Return each record shown beneath, word for word.
※
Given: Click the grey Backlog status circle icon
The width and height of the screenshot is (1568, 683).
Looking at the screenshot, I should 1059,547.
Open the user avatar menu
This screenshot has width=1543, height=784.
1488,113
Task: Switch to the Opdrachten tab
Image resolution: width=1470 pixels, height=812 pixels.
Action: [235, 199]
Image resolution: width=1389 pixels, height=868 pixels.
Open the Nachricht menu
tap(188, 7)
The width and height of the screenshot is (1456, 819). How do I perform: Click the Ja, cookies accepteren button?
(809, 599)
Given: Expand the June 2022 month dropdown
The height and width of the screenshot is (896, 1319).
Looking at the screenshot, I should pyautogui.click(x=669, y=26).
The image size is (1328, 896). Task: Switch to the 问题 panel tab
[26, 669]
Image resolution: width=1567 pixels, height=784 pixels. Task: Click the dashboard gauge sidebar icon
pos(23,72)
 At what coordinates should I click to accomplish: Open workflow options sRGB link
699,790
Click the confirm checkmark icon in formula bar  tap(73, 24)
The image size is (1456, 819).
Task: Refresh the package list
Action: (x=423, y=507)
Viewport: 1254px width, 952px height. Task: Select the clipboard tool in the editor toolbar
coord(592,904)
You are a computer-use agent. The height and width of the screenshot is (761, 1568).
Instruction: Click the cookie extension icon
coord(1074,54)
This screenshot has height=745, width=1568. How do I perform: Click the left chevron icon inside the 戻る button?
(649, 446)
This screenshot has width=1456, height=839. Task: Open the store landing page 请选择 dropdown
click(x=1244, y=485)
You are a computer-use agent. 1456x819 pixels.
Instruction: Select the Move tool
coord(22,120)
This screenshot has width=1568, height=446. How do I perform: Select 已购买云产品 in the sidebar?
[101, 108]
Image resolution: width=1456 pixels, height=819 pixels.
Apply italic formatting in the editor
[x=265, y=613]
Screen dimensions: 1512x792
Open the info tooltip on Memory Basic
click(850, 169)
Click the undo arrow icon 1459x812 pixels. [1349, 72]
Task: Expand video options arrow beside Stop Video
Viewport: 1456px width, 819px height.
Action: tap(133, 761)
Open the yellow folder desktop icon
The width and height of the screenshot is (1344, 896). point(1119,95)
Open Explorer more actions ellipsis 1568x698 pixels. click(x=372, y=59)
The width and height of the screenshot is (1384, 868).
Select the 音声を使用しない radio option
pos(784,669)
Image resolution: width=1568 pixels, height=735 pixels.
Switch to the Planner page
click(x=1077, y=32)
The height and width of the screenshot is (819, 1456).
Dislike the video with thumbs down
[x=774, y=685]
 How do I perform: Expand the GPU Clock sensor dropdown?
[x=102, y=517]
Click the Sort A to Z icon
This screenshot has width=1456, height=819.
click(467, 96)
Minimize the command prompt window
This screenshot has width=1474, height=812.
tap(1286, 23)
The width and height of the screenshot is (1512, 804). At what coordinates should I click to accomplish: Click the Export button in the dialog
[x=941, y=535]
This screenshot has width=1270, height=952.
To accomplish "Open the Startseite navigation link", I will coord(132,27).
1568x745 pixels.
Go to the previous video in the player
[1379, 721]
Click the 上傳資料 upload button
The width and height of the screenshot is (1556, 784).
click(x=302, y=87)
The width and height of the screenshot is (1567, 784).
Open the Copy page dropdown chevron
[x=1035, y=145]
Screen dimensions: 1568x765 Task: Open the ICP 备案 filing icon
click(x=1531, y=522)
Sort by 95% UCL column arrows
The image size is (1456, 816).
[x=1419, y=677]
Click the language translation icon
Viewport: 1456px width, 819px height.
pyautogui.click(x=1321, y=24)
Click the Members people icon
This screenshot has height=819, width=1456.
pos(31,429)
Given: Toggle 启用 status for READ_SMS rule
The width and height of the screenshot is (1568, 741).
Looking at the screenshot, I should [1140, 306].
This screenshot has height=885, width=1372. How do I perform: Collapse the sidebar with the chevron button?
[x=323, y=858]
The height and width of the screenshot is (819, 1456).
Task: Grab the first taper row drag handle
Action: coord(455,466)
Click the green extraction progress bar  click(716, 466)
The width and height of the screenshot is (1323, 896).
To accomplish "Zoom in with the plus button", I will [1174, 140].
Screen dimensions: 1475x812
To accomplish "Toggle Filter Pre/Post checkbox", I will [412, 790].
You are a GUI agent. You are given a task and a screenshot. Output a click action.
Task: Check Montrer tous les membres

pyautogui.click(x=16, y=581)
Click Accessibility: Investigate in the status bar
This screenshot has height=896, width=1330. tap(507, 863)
※
Task result>
Given: Click the grey Backlog status circle icon
The width and height of the screenshot is (1568, 683).
Looking at the screenshot, I should 1059,547.
Open the user avatar menu
This screenshot has width=1543, height=784.
1488,113
Task: Switch to the Opdrachten tab
Image resolution: width=1470 pixels, height=812 pixels.
Action: [235, 199]
Image resolution: width=1389 pixels, height=868 pixels.
Open the Nachricht menu
tap(188, 7)
The width and height of the screenshot is (1456, 819). How do I perform: Click the Ja, cookies accepteren button?
(809, 599)
Given: Expand the June 2022 month dropdown
The height and width of the screenshot is (896, 1319).
Looking at the screenshot, I should pyautogui.click(x=669, y=26).
The image size is (1328, 896). Task: Switch to the 问题 panel tab
[26, 669]
Image resolution: width=1567 pixels, height=784 pixels. Task: Click the dashboard gauge sidebar icon
pos(23,72)
 At what coordinates should I click to accomplish: Open workflow options sRGB link
699,790
Click the confirm checkmark icon in formula bar  tap(73, 24)
The image size is (1456, 819).
Task: Refresh the package list
Action: (x=423, y=507)
Viewport: 1254px width, 952px height. Task: Select the clipboard tool in the editor toolbar
coord(592,904)
You are a computer-use agent. The height and width of the screenshot is (761, 1568).
Instruction: Click the cookie extension icon
coord(1074,54)
This screenshot has height=745, width=1568. How do I perform: Click the left chevron icon inside the 戻る button?
(649, 446)
This screenshot has width=1456, height=839. Task: Open the store landing page 请选择 dropdown
click(x=1244, y=485)
You are a computer-use agent. 1456x819 pixels.
Instruction: Select the Move tool
coord(22,120)
This screenshot has width=1568, height=446. How do I perform: Select 已购买云产品 in the sidebar?
[101, 108]
Image resolution: width=1456 pixels, height=819 pixels.
Apply italic formatting in the editor
[x=265, y=613]
Screen dimensions: 1512x792
Open the info tooltip on Memory Basic
click(850, 169)
Click the undo arrow icon 1459x812 pixels. [1349, 72]
Task: Expand video options arrow beside Stop Video
Viewport: 1456px width, 819px height.
Action: tap(133, 761)
Open the yellow folder desktop icon
The width and height of the screenshot is (1344, 896). point(1119,95)
Open Explorer more actions ellipsis 1568x698 pixels. click(x=372, y=59)
The width and height of the screenshot is (1384, 868).
Select the 音声を使用しない radio option
pos(784,669)
Image resolution: width=1568 pixels, height=735 pixels.
Switch to the Planner page
click(x=1077, y=32)
The height and width of the screenshot is (819, 1456).
Dislike the video with thumbs down
[x=774, y=685]
 How do I perform: Expand the GPU Clock sensor dropdown?
[x=102, y=517]
Click the Sort A to Z icon
This screenshot has width=1456, height=819.
click(467, 96)
Minimize the command prompt window
This screenshot has width=1474, height=812.
tap(1286, 23)
The width and height of the screenshot is (1512, 804). At what coordinates should I click to accomplish: Click the Export button in the dialog
[x=941, y=535]
This screenshot has width=1270, height=952.
To accomplish "Open the Startseite navigation link", I will coord(132,27).
1568x745 pixels.
Go to the previous video in the player
[1379, 721]
Click the 上傳資料 upload button
The width and height of the screenshot is (1556, 784).
click(x=302, y=87)
The width and height of the screenshot is (1567, 784).
Open the Copy page dropdown chevron
[x=1035, y=145]
Screen dimensions: 1568x765 Task: Open the ICP 备案 filing icon
click(x=1531, y=522)
Sort by 95% UCL column arrows
The image size is (1456, 816).
[x=1419, y=677]
Click the language translation icon
Viewport: 1456px width, 819px height.
pyautogui.click(x=1321, y=24)
Click the Members people icon
This screenshot has height=819, width=1456.
pos(31,429)
Given: Toggle 启用 status for READ_SMS rule
The width and height of the screenshot is (1568, 741).
Looking at the screenshot, I should [1140, 306].
This screenshot has height=885, width=1372. How do I perform: Collapse the sidebar with the chevron button?
[x=323, y=858]
The height and width of the screenshot is (819, 1456).
Task: Grab the first taper row drag handle
Action: coord(455,466)
Click the green extraction progress bar  click(716, 466)
The width and height of the screenshot is (1323, 896).
To accomplish "Zoom in with the plus button", I will [1174, 140].
Screen dimensions: 1475x812
To accomplish "Toggle Filter Pre/Post checkbox", I will [412, 790].
You are a GUI agent. You are given a task and a screenshot. Output a click action.
Task: Check Montrer tous les membres

pyautogui.click(x=16, y=581)
Click Accessibility: Investigate in the status bar
This screenshot has height=896, width=1330. tap(507, 863)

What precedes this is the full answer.